Chef’s Secrets To Perfect Butter
The secret to rich, velvety butter chicken lies in layering flavors thoughtfully.
Searing the chicken first locks in juices, while slow-cooked onions and garlic form a naturally sweet, aromatic base.
Toasting the tomato paste briefly before adding liquids intensifies its umami flavor, creating depth without extra ingredients.
Using a cinnamon stick adds subtle warmth, while finishing with butter and cream gives the sauce its luxurious texture.
Lastly, gentle simmering ensures the sauce stays silky and doesn’t break.
Serving Suggestions For Maximum Enjoyment
Butter chicken pairs beautifully with steamed basmati rice, allowing the creamy sauce to coat each grain perfectly.
Naan or roti adds a fun, interactive element, perfect for scooping up the stew.
For added freshness, sprinkle chopped cilantro or mint just before serving.
A simple side of roasted or steamed vegetables, like green beans or carrots, balances the richness of the dish.
For a slightly tangy twist, a dollop of plain yogurt on the side can elevate flavors.
Storage Tips For Meal Prep
Butter chicken keeps well, making it ideal for meal prep. Store in an airtight container in the refrigerator for up to 4 days.
Reheat gently over low heat to maintain the creamy texture; adding a splash of stock or water can help restore consistency if the sauce thickens.
For longer storage, freeze in portions for up to 3 months.
Thaw overnight in the fridge before reheating, and avoid microwaving on high to prevent the cream from curdling.
Frequently Asked Questions
1. Can I use chicken thighs instead?
Yes! Chicken thighs are slightly fattier and remain very tender, making them perfect for this recipe. They can be used interchangeably with chicken breasts.
2. How do I make it less spicy?
Reduce or omit the cayenne and fresh chile. You can also add more cream or yogurt to mellow the heat while keeping the flavor rich.
3. Can I make this recipe dairy-free?
Yes. Substitute butter with a plant-based alternative and use coconut cream or cashew cream instead of heavy cream. The sauce will remain creamy and flavorful.
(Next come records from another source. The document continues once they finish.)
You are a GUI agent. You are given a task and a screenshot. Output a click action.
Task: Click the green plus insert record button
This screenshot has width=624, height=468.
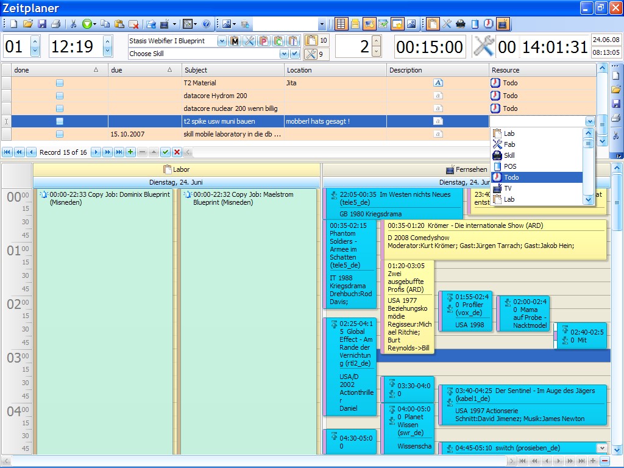pos(130,152)
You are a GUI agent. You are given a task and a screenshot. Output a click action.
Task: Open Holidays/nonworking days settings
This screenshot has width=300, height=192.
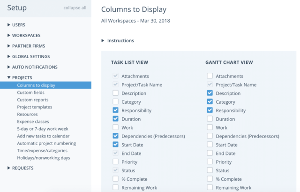(x=44, y=158)
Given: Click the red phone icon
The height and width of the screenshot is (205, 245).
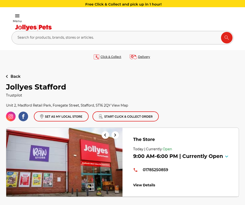Looking at the screenshot, I should pyautogui.click(x=136, y=170).
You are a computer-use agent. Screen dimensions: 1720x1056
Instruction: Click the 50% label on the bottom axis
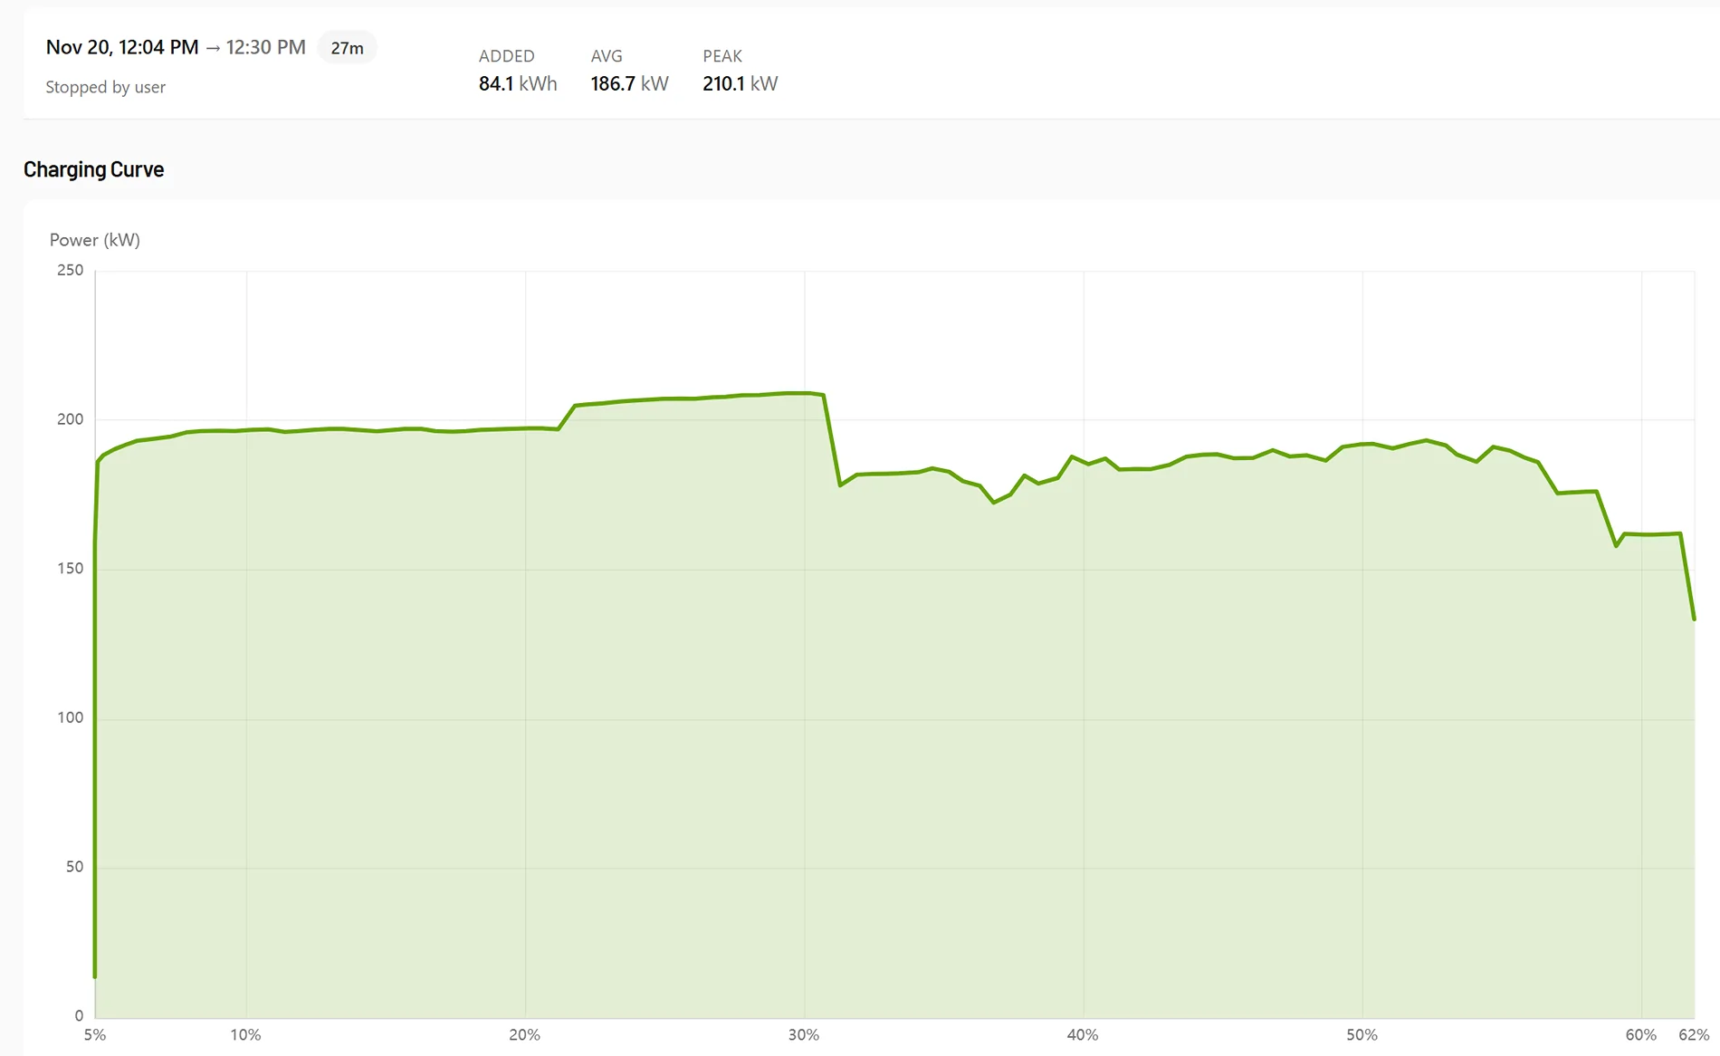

4. Is this recipe freezer-friendly?
Absolutely. Let the stew cool completely before transferring it to freezer-safe containers. It will keep up to 3 months. Thaw overnight in the fridge before gently reheating.
5. How can I prevent the sauce from separating?
Always maintain a gentle simmer after adding cream, and avoid boiling. Stir continuously and finish with butter at the end to emulsify the sauce and keep it smooth.